-- start PROVIDED RECORDS --

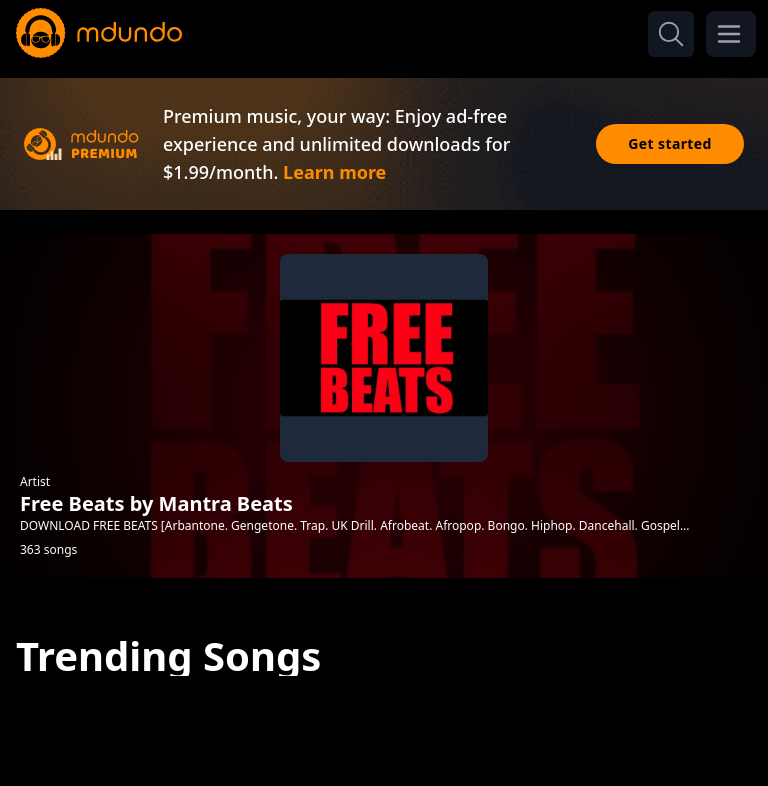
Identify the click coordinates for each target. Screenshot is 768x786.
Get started (670, 143)
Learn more (334, 172)
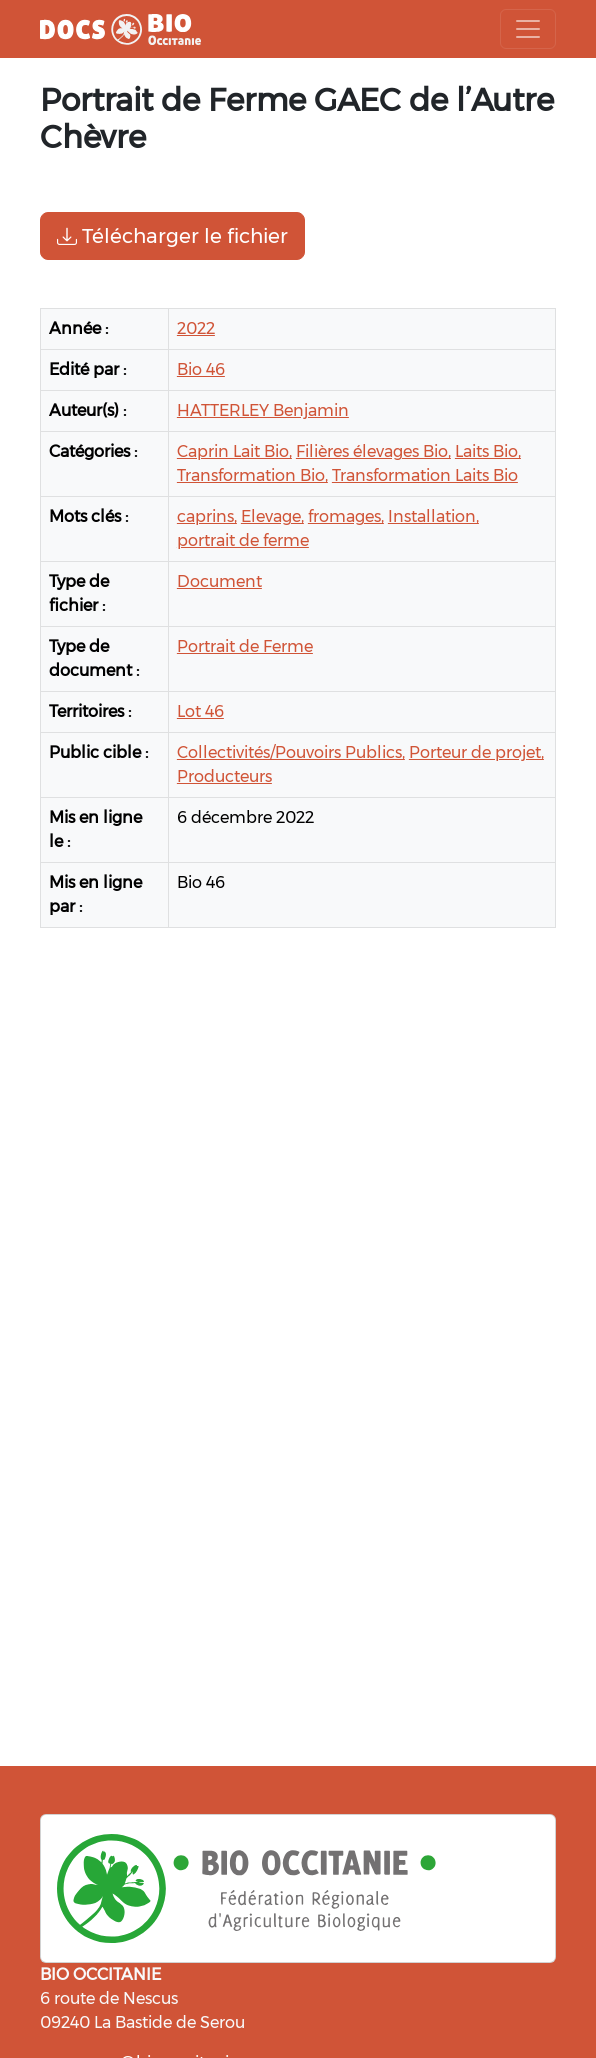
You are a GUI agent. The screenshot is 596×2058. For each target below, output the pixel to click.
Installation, (433, 516)
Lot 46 (200, 711)
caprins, (207, 516)
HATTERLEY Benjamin (263, 410)
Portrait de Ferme (245, 646)
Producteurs (224, 776)
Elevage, (272, 516)
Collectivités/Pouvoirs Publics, (291, 752)
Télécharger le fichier (172, 236)
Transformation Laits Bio (425, 475)
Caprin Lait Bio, (234, 451)
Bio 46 (201, 369)
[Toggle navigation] (528, 29)
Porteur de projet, (476, 752)
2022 (196, 328)
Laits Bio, (488, 451)
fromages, (346, 516)
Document (219, 581)
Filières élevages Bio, (373, 451)
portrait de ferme (243, 540)
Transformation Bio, (252, 475)
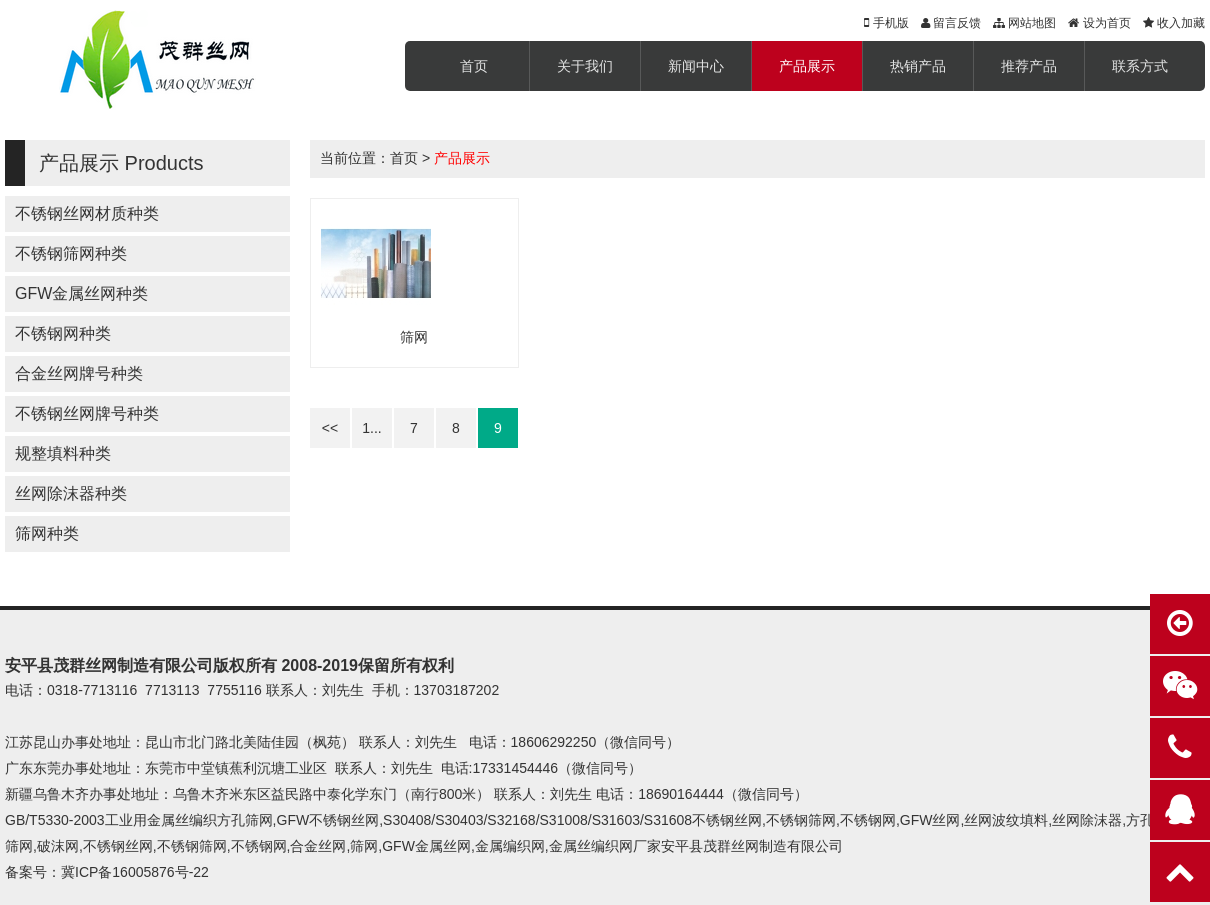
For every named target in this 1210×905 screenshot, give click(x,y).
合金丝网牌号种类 (79, 373)
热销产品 (918, 66)
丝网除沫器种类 (71, 493)
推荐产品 (1029, 66)
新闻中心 (696, 66)
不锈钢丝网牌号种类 (87, 413)
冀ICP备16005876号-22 (135, 872)
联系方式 (1140, 66)
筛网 (414, 337)
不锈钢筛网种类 (71, 253)
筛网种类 (47, 533)
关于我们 (585, 66)
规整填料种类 (63, 453)
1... (371, 428)
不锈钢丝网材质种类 (87, 213)
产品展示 (807, 66)
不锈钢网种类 (63, 333)
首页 (474, 66)
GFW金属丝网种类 (81, 293)
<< (330, 428)
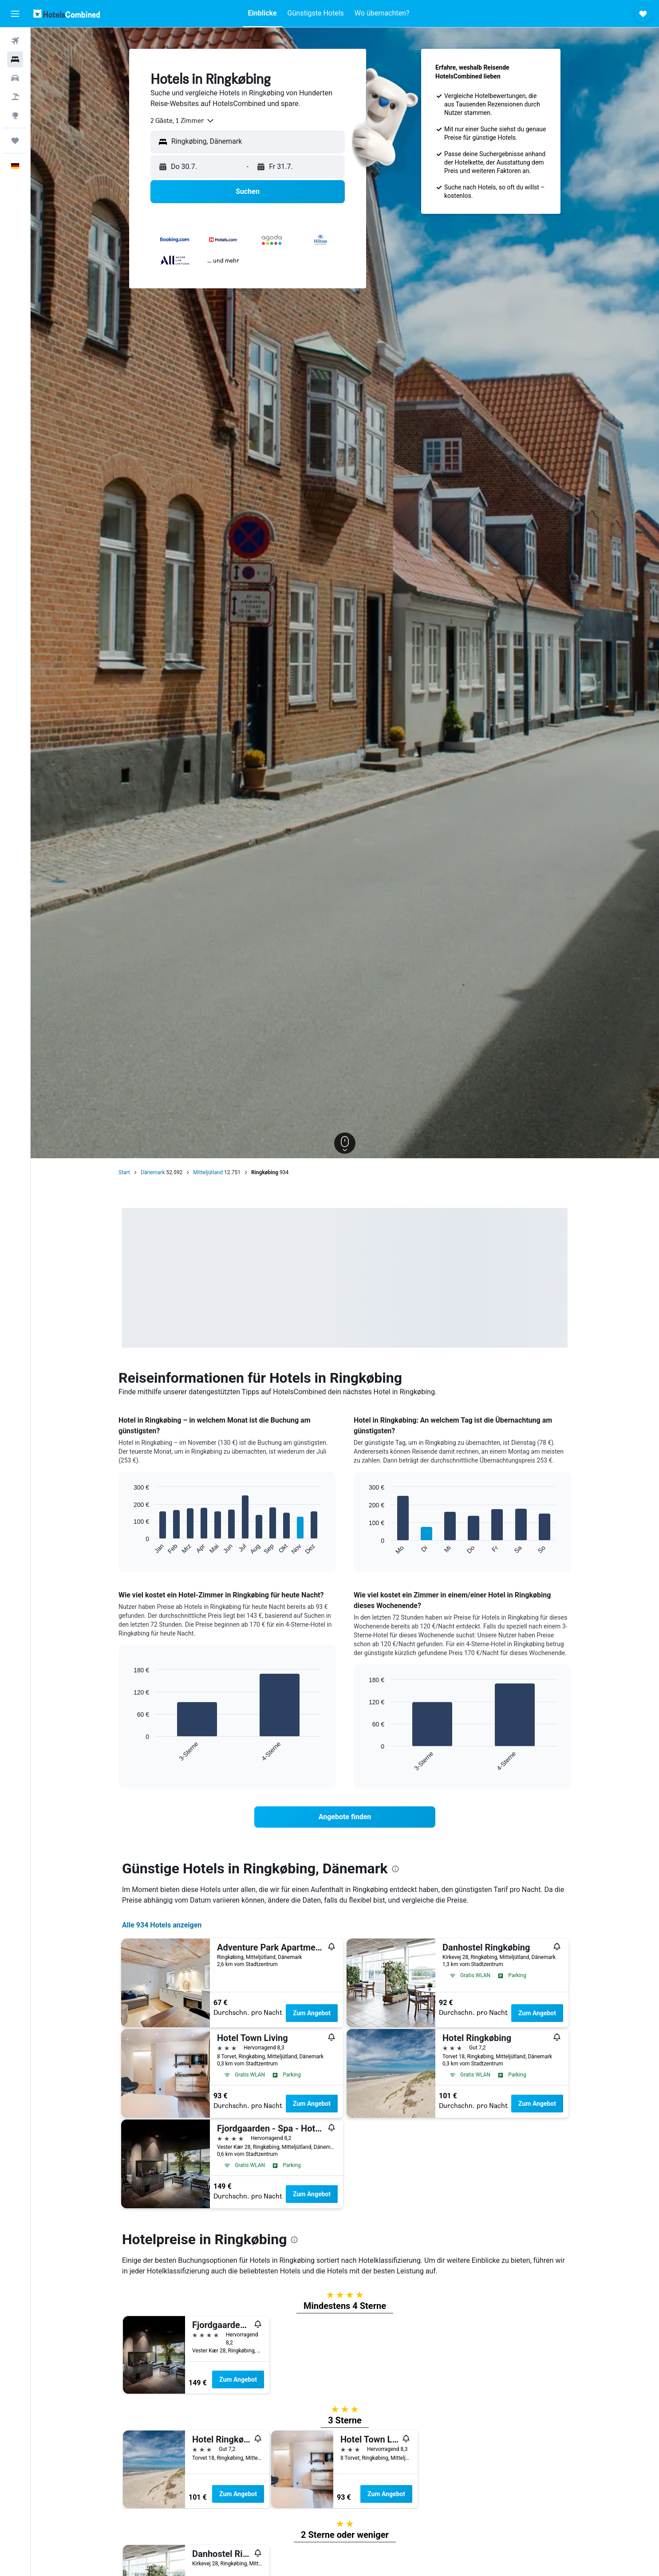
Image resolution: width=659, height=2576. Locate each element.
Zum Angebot (312, 2013)
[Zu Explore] (15, 115)
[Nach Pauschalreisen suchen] (15, 97)
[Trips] (15, 140)
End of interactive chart (129, 1754)
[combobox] (182, 120)
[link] (344, 1817)
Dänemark (153, 1172)
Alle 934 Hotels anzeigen (161, 1925)
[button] (15, 14)
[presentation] (395, 1869)
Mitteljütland (208, 1172)
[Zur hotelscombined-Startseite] (66, 13)
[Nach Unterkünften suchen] (15, 59)
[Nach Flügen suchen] (15, 41)
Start (124, 1172)
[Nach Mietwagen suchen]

-- end PROVIDED RECORDS --

*EXERCISE*. Rewrite every line of the records above as a numbered list, omitting blank lines and leaving out the pictures.

*FULL SOLUTION*.
1. Identify the click coordinates for each target. Screenshot is 768x786.
2. Get started (670, 143)
3. Learn more (334, 172)
4. You are a GUI agent. The screenshot is 596×2058. For each target below, output the pixel to click.
5. Installation, (433, 516)
6. Lot 46 (200, 711)
7. caprins, (207, 516)
8. HATTERLEY Benjamin (263, 410)
9. Portrait de Ferme (245, 646)
10. Producteurs (224, 776)
11. Elevage, (272, 516)
12. Collectivités/Pouvoirs Publics, (291, 752)
13. Télécharger le fichier (172, 236)
14. Transformation Laits Bio (425, 475)
15. Caprin Lait Bio, (234, 451)
16. Bio 46 (201, 369)
17. [Toggle navigation] (528, 29)
18. Porteur de projet, (476, 752)
19. 2022 (196, 328)
20. Laits Bio, (488, 451)
21. fromages, (346, 516)
22. Document (219, 581)
23. Filières élevages Bio, (373, 451)
24. portrait de ferme (243, 540)
25. Transformation Bio, (252, 475)
26. For every named target in this 1210×905 screenshot, give click(x,y).
27. 合金丝网牌号种类 (79, 373)
28. 热销产品 (918, 66)
29. 丝网除沫器种类 (71, 493)
30. 推荐产品 (1029, 66)
31. 新闻中心 (696, 66)
32. 不锈钢丝网牌号种类 (87, 413)
33. 冀ICP备16005876号-22 (135, 872)
34. 联系方式 (1140, 66)
35. 筛网 (414, 337)
36. 不锈钢筛网种类 (71, 253)
37. 筛网种类 (47, 533)
38. 关于我们 (585, 66)
39. 规整填料种类 (63, 453)
40. 1... (371, 428)
41. 不锈钢丝网材质种类 (87, 213)
42. 产品展示 (807, 66)
43. 不锈钢网种类 (63, 333)
44. 首页 (474, 66)
45. GFW金属丝网种类 (81, 293)
46. << (330, 428)
47. Image resolution: width=659, height=2576. Locate each element.
48. Zum Angebot (312, 2013)
49. [Zu Explore] (15, 115)
50. [Nach Pauschalreisen suchen] (15, 97)
51. [Trips] (15, 140)
52. End of interactive chart (129, 1754)
53. [combobox] (182, 120)
54. [link] (344, 1817)
55. Dänemark (153, 1172)
56. Alle 934 Hotels anzeigen (161, 1925)
57. [button] (15, 14)
58. [presentation] (395, 1869)
59. Mitteljütland (208, 1172)
60. [Zur hotelscombined-Startseite] (66, 13)
61. [Nach Unterkünften suchen] (15, 59)
62. [Nach Flügen suchen] (15, 41)
63. Start (124, 1172)
64. [Nach Mietwagen suchen]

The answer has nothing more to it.